#### EXERCISE AIM:
With no word left out, write out the entire listing.

#### RECORDS TO PROCESS:
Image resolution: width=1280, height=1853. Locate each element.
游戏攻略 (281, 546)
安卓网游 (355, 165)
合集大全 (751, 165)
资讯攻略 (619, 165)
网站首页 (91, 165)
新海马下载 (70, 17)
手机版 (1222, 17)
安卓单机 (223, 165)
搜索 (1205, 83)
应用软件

#### RESPONSE TO THE EXERCISE:
Image resolution: width=1280, height=1853. Locate each element.
游戏攻略 (281, 546)
安卓网游 (355, 165)
合集大全 (751, 165)
资讯攻略 (619, 165)
网站首页 (91, 165)
新海马下载 (70, 17)
手机版 (1222, 17)
安卓单机 (223, 165)
搜索 (1205, 83)
应用软件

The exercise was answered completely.